President Obama recently challenged cabinet officers to have every federal department be able to openly discuss innovative solutions with the public in the next 18 months.

“The national, state, and local governments are basically at a point where old ways of fixing problems are not working,” explained Mike Turillo, chief operating officer and vice chairman for STCI, an organization that helps bridge the private sector with local communities. “They’re saying, ‘I give up,’ and are now willing to embrace change and innovation, because that’s all that’s left. They’re embracing a paradigm shift to innovation and collaboration, because without collaboration across all sectors, nothing will get solved—and everyone’s starting to realize this.”

Gerry Mooney, general manager for global government and education at IBM, said the Open Innovation Portal was inspired by a transportation and traffic issue. Mooney, who is on the board of the Intelligent Transportation Society of America, said a recent group project involved solving transportation congestion. IBM and STCI set up a collaborative environment to enable the public sharing of ideas, and more than 500 people joined.

Encouraged by that project, officials from IBM and STCI approached Aneesh Chopra, chief technology officer for the White House, about ways to apply that collaborative model to Obama’s innovation challenge.

Turillo said that when all government departments were asked to participate in the portal idea, U.S. Secretary of Education Arne Duncan and Jim Shelton, ED’s assistant deputy secretary for innovation and improvement, were the first to jump on the opportunity.

The portal’s goal, explained Turillo, is to change how innovation occurs and to inspire a new model for education funding.

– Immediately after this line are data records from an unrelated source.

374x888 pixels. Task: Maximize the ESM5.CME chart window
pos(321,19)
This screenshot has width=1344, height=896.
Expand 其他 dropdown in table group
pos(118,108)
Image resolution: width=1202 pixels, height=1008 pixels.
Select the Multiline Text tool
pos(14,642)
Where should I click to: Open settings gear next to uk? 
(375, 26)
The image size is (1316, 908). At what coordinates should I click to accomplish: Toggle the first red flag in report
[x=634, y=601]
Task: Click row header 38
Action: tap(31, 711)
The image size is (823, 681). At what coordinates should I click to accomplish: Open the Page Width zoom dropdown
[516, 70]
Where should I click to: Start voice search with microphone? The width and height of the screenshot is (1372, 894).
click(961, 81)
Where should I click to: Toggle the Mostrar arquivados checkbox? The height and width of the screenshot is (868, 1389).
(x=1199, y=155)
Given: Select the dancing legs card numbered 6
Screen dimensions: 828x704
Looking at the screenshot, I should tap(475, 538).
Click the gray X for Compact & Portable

“Usually, federal money comes through grants,” he said. “What used to happen with grants is that teacher X from the second grade, who had an innovative idea, couldn’t find the funding mechanism, because it was either too intimidating or too time-consuming to accomplish. So then third-party grant writers write the grants. With the creation of the I3 program, the government is saying, ‘If you write a grant, make sure you include a specific teacher or source [of] innovation.’ Basically, find teacher X from the second grade. This portal is yet another way to break down those grant barriers by giving educators a chance to voice their ideas and find funding in an easy, transparent way.”

How it works

IBM’s cloud-computing services host the portal, which Mooney says is an easy, inexpensive way to have a sustainable area many people can visit at once.

If users sign up on the portal’s web site, they can create a profile and post any innovative ideas relating to education issues.

Users also can see others’ ideas and can review and rate those ideas based on need, impact, evidence, innovation, and scalability.

“You can post ideas, suggest improvements, and vote on ideas that resonate the strongest. The private sector will then take a look at these top ideas and discuss funding. The public sector can look into how to fund these innovations through grants as well,” said Turillo.

Organizations and businesses also can post “challenges.” For example, IBM is providing $500,000 in technical service grants through the Open Innovation Portal to support educational innovations that can bring measurable and sustainable improvements in K-12 student and school performance and teacher effectiveness. During 2010, IBM will offer five separate challenges on the portal to identify the best ideas for integrating advanced IBM education technologies within local education agencies (LEAs) to drive higher student achievement.